The Toll of Recovery Advocacy: On Service and Self-care
Recovery advocacy, like any form of social activism, can exact a great personal toll. Some early nineteenth-century recovery advocates thrust themselves completely into the role of temperance missionary in the belief that such work would provide a pathway to personal recovery. Exhausting themselves in this role, they often succumbed again to addiction. Luther Benson, whose story followed this path, later reflected:
I learned too late that this was the very worst thing I could have done. I was all the time expending the very strength I so much needed for the restoration of my shattered system.
Recovery advocacy should come with a promise and a warning label. The promise? Recovery advocacy can be a deeply fulfilling form of social activism. The warning? Be careful out there: Recovery advocacy could be harmful to your health and your recovery.
For those pursuing a recovery ministry, those you are seeking to help will test your emotional capacity for service. Your family will at times question whether the mission you are pursuing is worth its personal price. Some members of the recovery community will question your motives and your suitability to represent recovery at a public level. They will accuse you of violating or “ripping off the program” for your own aggrandizement or profit. You will face addiction-related stigma and all its accompanying stereotypes from the very community you are seeking to serve. Some will castigate you as a hustler masquerading as a healer. If you have a history of severe and prolonged addiction, some will think you too damaged to put a public face and voice on recovery. If you are younger or your addiction career was less severe (not fitting media-manufactured caricatures of addiction), some will question the legitimacy of your addiction and your recovery status. Such is the lot of anyone called to service in recovery advocacy and recovery support roles. That is why training, supervision, and peer support are so critical to the prolonged performance of these roles.
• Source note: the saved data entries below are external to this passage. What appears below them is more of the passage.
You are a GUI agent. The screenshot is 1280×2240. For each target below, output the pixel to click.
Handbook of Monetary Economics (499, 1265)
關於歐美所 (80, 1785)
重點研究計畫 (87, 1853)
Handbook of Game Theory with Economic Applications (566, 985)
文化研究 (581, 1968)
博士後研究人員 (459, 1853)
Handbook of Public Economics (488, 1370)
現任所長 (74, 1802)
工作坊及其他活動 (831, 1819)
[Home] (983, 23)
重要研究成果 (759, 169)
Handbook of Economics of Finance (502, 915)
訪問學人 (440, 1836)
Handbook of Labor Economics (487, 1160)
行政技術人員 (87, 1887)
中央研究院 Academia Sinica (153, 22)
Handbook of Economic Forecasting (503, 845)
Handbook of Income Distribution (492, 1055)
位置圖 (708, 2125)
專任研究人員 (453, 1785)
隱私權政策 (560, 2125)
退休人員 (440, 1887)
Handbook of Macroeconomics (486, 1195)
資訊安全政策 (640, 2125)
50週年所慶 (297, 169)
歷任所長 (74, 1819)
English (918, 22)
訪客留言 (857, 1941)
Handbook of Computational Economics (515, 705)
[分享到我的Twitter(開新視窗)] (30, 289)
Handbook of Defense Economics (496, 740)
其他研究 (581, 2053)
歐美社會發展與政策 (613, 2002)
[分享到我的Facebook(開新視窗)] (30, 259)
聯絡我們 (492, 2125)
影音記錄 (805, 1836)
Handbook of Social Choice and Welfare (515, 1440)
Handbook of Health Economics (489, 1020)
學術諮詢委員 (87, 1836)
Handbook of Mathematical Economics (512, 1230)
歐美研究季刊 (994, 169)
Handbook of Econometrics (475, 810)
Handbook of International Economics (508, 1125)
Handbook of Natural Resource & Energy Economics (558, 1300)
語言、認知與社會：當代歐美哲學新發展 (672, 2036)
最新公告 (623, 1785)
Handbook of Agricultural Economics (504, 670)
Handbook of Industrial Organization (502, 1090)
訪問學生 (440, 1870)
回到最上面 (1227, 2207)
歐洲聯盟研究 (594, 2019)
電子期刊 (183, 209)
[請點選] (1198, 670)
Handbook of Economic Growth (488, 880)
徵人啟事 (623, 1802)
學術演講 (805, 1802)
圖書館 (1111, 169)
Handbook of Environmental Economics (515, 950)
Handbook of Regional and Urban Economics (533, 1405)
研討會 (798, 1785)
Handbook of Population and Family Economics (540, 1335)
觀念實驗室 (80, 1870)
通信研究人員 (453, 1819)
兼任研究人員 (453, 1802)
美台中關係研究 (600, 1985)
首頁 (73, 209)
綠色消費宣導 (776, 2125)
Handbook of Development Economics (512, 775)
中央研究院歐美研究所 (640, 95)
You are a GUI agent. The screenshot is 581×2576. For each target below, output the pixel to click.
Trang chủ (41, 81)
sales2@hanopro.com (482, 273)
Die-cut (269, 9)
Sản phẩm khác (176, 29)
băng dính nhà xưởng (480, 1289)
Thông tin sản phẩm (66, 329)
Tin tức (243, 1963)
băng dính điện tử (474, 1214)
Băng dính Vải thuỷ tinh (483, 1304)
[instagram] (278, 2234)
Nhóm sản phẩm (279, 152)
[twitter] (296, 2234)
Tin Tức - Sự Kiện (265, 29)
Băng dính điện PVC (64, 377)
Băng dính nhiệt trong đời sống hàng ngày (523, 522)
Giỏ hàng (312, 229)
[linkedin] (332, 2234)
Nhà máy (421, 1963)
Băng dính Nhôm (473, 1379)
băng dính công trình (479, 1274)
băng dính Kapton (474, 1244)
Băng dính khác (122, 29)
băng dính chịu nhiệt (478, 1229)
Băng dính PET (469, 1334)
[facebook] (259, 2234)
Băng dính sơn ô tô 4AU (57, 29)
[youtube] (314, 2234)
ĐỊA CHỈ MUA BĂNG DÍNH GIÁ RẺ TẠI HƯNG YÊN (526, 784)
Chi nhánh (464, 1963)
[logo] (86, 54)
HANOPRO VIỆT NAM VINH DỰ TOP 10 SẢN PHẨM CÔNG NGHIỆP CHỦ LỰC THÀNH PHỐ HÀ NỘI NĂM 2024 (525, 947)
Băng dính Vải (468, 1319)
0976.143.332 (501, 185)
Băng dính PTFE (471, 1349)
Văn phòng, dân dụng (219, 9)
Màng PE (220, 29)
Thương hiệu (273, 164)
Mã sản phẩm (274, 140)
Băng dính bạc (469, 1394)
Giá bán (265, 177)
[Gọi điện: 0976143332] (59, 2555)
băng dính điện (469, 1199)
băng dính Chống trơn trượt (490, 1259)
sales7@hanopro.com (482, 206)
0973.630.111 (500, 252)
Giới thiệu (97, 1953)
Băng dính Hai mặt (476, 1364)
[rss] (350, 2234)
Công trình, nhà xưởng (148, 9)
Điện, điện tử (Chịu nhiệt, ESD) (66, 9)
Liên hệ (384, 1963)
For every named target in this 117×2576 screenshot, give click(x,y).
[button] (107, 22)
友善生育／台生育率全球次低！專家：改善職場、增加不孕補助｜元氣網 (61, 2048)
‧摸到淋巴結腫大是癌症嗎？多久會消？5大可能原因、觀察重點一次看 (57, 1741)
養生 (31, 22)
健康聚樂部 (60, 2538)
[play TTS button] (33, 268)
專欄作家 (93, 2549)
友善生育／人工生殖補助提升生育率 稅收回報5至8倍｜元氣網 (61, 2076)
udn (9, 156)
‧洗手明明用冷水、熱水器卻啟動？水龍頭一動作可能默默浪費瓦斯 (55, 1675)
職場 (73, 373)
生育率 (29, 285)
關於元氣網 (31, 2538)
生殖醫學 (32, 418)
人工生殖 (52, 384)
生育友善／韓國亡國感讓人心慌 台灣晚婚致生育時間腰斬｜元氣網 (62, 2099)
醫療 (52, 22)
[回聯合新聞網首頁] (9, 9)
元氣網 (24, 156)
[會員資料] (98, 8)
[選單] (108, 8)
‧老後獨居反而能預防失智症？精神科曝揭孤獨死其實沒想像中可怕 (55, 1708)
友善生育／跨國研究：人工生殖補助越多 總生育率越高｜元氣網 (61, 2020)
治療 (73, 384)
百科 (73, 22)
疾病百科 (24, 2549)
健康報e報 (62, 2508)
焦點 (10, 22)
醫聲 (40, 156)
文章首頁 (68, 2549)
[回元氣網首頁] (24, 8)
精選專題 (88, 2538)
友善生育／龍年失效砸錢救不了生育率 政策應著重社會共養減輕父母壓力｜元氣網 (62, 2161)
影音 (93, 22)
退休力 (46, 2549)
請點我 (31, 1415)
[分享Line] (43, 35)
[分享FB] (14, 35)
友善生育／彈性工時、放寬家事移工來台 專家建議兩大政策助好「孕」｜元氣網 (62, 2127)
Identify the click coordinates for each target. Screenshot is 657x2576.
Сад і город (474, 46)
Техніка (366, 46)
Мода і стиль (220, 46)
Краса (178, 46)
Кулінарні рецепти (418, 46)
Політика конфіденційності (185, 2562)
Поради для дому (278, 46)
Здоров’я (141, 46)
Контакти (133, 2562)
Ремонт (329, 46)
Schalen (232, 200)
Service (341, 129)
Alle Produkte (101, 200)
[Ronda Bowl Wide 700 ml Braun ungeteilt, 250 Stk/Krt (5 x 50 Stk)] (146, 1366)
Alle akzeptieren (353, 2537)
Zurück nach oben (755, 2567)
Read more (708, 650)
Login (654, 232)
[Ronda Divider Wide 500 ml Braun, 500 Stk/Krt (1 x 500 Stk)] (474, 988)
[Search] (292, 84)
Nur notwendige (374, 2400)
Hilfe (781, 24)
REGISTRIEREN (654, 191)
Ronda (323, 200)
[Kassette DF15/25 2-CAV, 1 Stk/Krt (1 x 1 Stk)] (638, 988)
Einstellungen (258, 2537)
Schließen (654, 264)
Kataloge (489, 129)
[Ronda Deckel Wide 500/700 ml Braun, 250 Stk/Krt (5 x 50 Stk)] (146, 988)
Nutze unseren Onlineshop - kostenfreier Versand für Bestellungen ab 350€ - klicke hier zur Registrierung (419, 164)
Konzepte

In Recovery Rising, I describe four daily rituals that are essential for sustained addiction recovery and effective recovery advocacy. Centering rituals, whether in the form of prayer, formal meditation, or just quiet reflection, help us “keep our eyes on the prize,” remain grounded, and help narrow the gap between aspirational recovery values (humility, honesty, integrity, tolerance, gratitude, forgiveness, etc.) and our daily actions. Mirroring rituals allow us to commune with kindred spirits for mutual support, for feedback on the quality of our advocacy work, and to rekindle our passion for recovery and recovery advocacy. Acts of self-care and personal responsibility allow time for self-repair and caring for the needs of our families and others of importance in our lives. Unpaid and unacknowledged acts of service help keep our egos in check and allow us to remain focused on the value of service to others and to our own recovery. The first three of these daily rituals constitute the essential foundation for the fourth.
Service in the absence of self-care is an act of self-destruction. Focusing on the self in the absence of service sustains the narcissistic self-encapsulation that is the very hallmark of addiction. Ironically, we must tend to self to serve others and serve others to escape entrapment within the self. Balancing self-care and service to others is the great challenge of recovery advocacy and peer recovery support.